OPEC did exactly what it promised in Vienna, slashing oil output by 1.5 million barrels a day, but the market shrugged off the cartel’s biggest production cut in nearly two years and crude futures fell to $63 in New York.
OPEC decided to lower supply by 1.5 million barrels a day from November, oil ministers said today at the end of a meeting at the group’s Vienna’s headquarters. The reduction will be from the existing quota for 11 members of 28.8 million barrels a day.
OPEC President and Algerian Oil Minister Chakib Khelil said at a news conference that the cut will be “100 percent effective” in stabilizing prices.
Apparently Khelil didn’t talk to the Qatari Oil Minister Abdullah bin Hamad al- Attiyah, who said,
Another cut in December is “possible,” depending on how the oil market reacts
Venezuela has been insisting that OPEC establish a target price range of $80 – $100/barrel. Iran, Venezuela and Libya are panicking, according to the NYT.
All this points to serious splits between OPEC members,
Their disagreements — both publicly and privately — may set the stage for a more contentious chapter in the organization’s history that could also mean a period of lower oil prices as producers fight over what course to take.
“OPEC member countries’ national interests are greatly misaligned,” said Antoine Halff, an oil analyst at Newedge, a brokerage firm. “Falling prices will deepen, not lessen, those divisions.”
Because the growth in global oil demand has slowed sharply in recent months, OPEC fears the world will face a huge oversupply next year. Some members, led by Iran, pushed for an aggressive cut in production. Their aim is to stop the precipitous slide in prices that risks putting a big dent in their government revenues and jeopardizes their increasingly large social spending programs.

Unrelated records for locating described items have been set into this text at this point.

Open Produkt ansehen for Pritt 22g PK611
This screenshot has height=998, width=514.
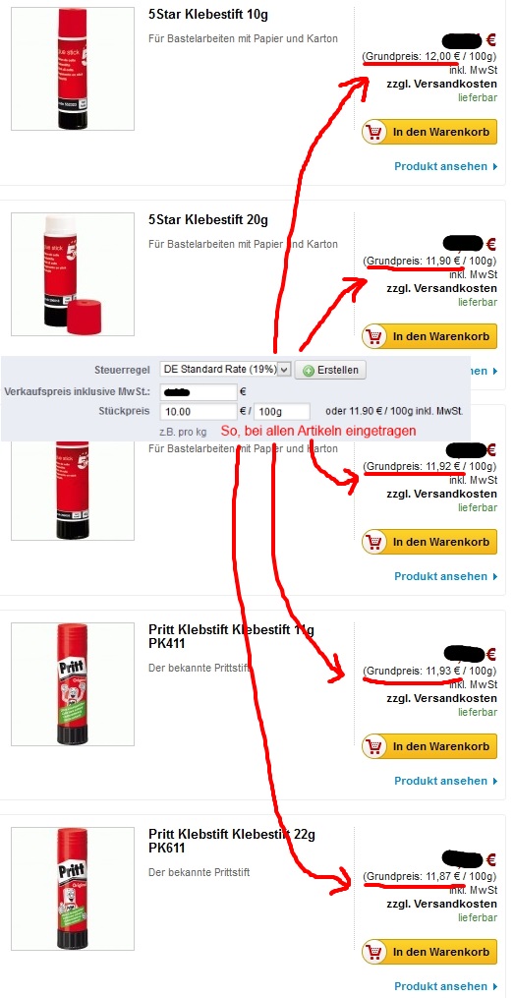[x=446, y=986]
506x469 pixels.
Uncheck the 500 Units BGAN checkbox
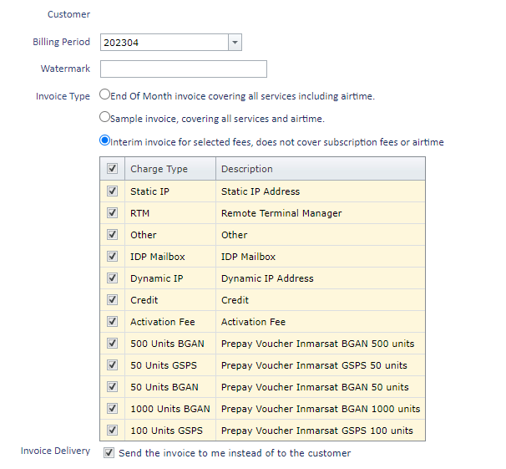(x=112, y=344)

Allies of the United States within the group, led by Saudi Arabia, have pledged to keep oil markets well supplied, as industrialized nations grapple with the worst economic crisis in decades. They have repeatedly said they do not want to add to the world’s economic woes by pushing up oil prices. After he arrived in Vienna, Mr. Naimi, the Saudi oil minister, said that oil prices should be determined by the market.
Here in the US, gasoline retail sales fell by 8 percent last week.
The Washington Post quotes Venezuelan Oil Minister Rafael Ramirez’s admission that “Demand is collapsing.”
Chavez’s attempts to turn OPEC into an overtly politically militant group have failed so far. Venezuela’s oil production has dropped by 25% since Chavez came to power. One of my commenters mentioned that Venezuela’s oil is high in sulfur and sells for less than the world oil price – this means Chavez is getting now $100 less per barrel than he was a few months ago. With the price of oil dropping, his Bolivarian empire dreams are a chimera; if oil stays low, he’ll be gone, too.
(Regular readers of this blog know that I have stated that if oil stays below $80 for an extended period of time, Chavez will be looking at real estate in a retirement community near Cannes.)